Now the newbie in an old-school Boston firehouse that lacks proper funding and facilities, Cassie finds herself fighting against the “old guard, bro-code”, constantly needing to prove herself to this institution resistant on change. That’s fine by her, she’s tough, she can take it … except when it comes to the supportive and very distracting Rookie. He might just be the achilles heel of this superhero.
Discussion
I have such a love-hate relationship going on with this story! I absolutely loved the exploration of the challenges, motivations, and hurdles that female firefighters have to overcome. How they have to do everything twice as well as their male counterparts, and still be looked down upon. Katherine Center has very strong knowledge of the firehouse culture and it was very authentically brought to life … no matter how infuriating it is to read.
Cassie herself is probably the most prickly heroine I’ve ever read. She is so incredibly guarded, which is completely warranted and fully within her character as her backstory and painful history is revealed. However, it was her need to see herself as “anti-female” everything that really started to grate on my nerves. Again, in her profession and as a coping mechanism of her past pain, it absolutely made sense … but I feel the author tended to continue to beat us over the head with it. To the point that I really started to feel insulted! We get it, she hates everything female, she equates femaleness with weakness. My brand of feminism doesn’t involve punching down on those who “like to pick out throw pillows with their delusional boyfriends” on the weekends.
But the conversation on pain, trauma, and ultimately forgiveness was sensational. The mother-daughter dynamic here is the pulsing heart that propels the undercurrent of the story and is it exceptional. Forgiveness is such a challenging topic and I really feel Katherine Center explored this delicately, with strong attention to both sides of a conflicted relationship.
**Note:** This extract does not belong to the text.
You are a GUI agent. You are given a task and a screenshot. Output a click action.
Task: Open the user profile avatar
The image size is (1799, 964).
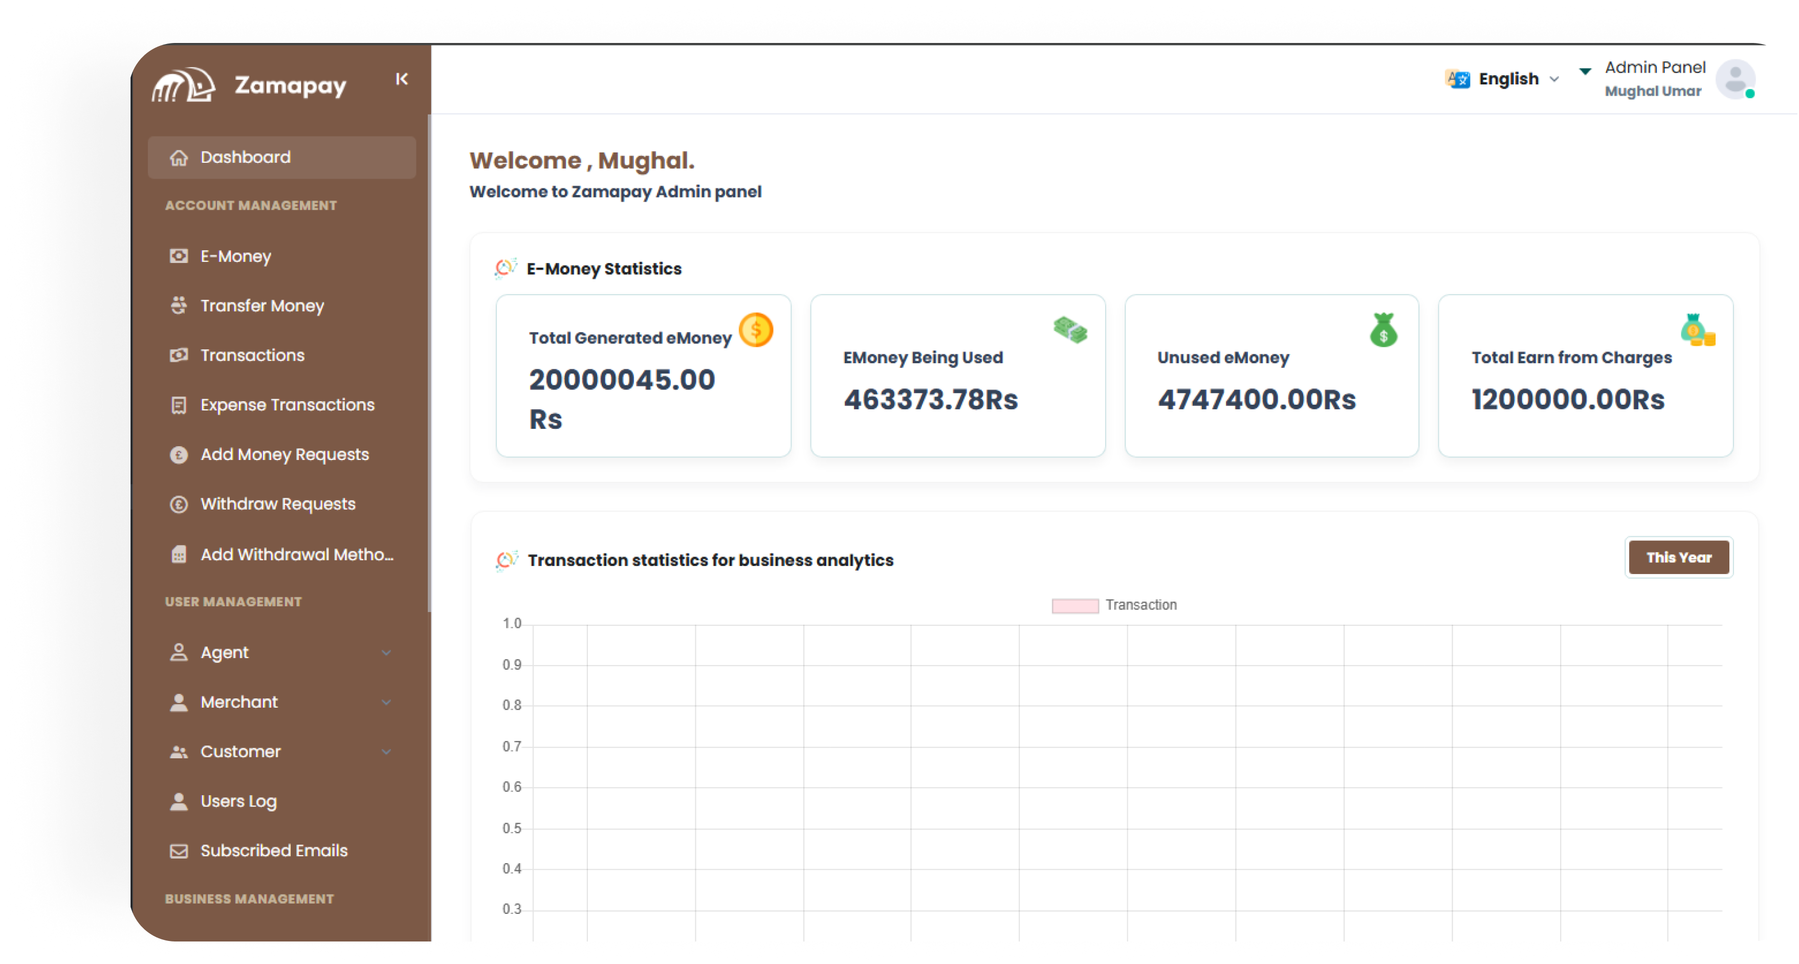pos(1735,80)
Overall this is a powerful, intelligently written, and emotionally resonant novel that explores sexism, feminism, love, vulnerability, and forgiveness. An excellent portrayal of the human condition, flaws and all, and that the road to healing is never linear. While I do feel I’ve never read a character who works so hard to be miserable, it is warranted within her arc. For me, Cassie’s “anti-feminine everything” stance was overwrought, becoming tiresome and insulting. However the growth of her character and the emotionally powerful conversations on forgiveness is what won me over. Very insightful.